--- Records to use ---
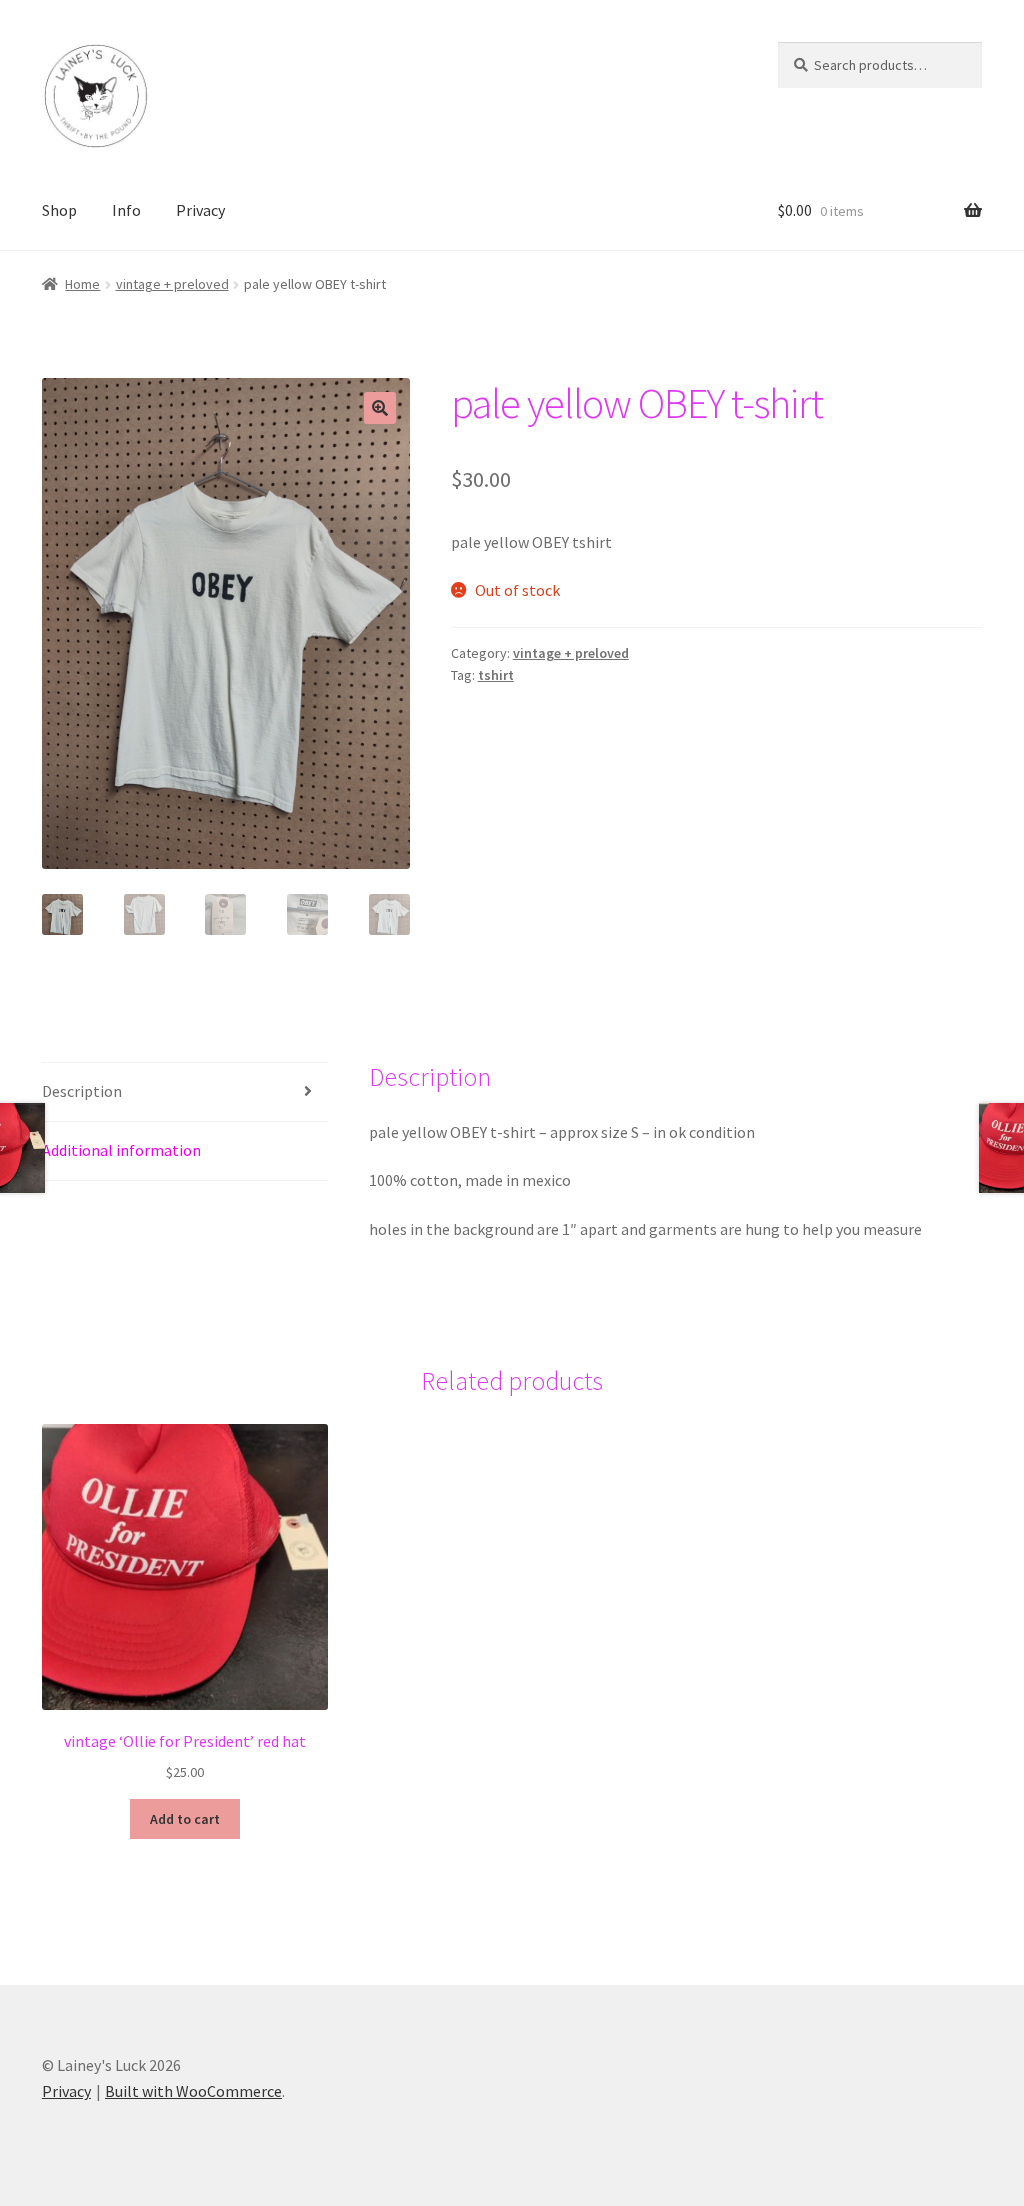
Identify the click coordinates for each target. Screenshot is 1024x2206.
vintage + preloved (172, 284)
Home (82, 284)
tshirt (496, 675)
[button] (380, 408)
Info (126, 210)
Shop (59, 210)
---
--- Records to use ---
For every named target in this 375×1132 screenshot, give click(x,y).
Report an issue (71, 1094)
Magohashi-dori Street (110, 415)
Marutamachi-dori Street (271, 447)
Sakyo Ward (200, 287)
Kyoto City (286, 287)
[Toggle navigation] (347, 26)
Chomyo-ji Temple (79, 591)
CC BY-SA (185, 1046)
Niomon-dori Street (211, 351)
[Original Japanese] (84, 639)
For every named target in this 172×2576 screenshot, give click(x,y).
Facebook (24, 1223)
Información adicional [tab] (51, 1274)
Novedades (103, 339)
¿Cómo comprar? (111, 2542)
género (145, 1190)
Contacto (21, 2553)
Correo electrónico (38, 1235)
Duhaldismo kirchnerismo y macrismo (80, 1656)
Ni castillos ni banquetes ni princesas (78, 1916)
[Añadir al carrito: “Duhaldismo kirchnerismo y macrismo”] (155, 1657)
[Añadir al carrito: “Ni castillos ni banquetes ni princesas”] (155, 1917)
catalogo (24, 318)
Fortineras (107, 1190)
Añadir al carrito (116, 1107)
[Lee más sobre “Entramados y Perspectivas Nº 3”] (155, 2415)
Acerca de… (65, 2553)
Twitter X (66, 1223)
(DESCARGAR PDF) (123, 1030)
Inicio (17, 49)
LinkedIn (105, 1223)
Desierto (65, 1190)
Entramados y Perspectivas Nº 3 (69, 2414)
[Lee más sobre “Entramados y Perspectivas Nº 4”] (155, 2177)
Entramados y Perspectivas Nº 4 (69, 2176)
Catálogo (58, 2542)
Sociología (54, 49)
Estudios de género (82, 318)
---
The expected answer is a copy of each line above containing "banquetes".

Ni castillos ni banquetes ni princesas (78, 1916)
[Añadir al carrito: “Ni castillos ni banquetes ni princesas”] (155, 1917)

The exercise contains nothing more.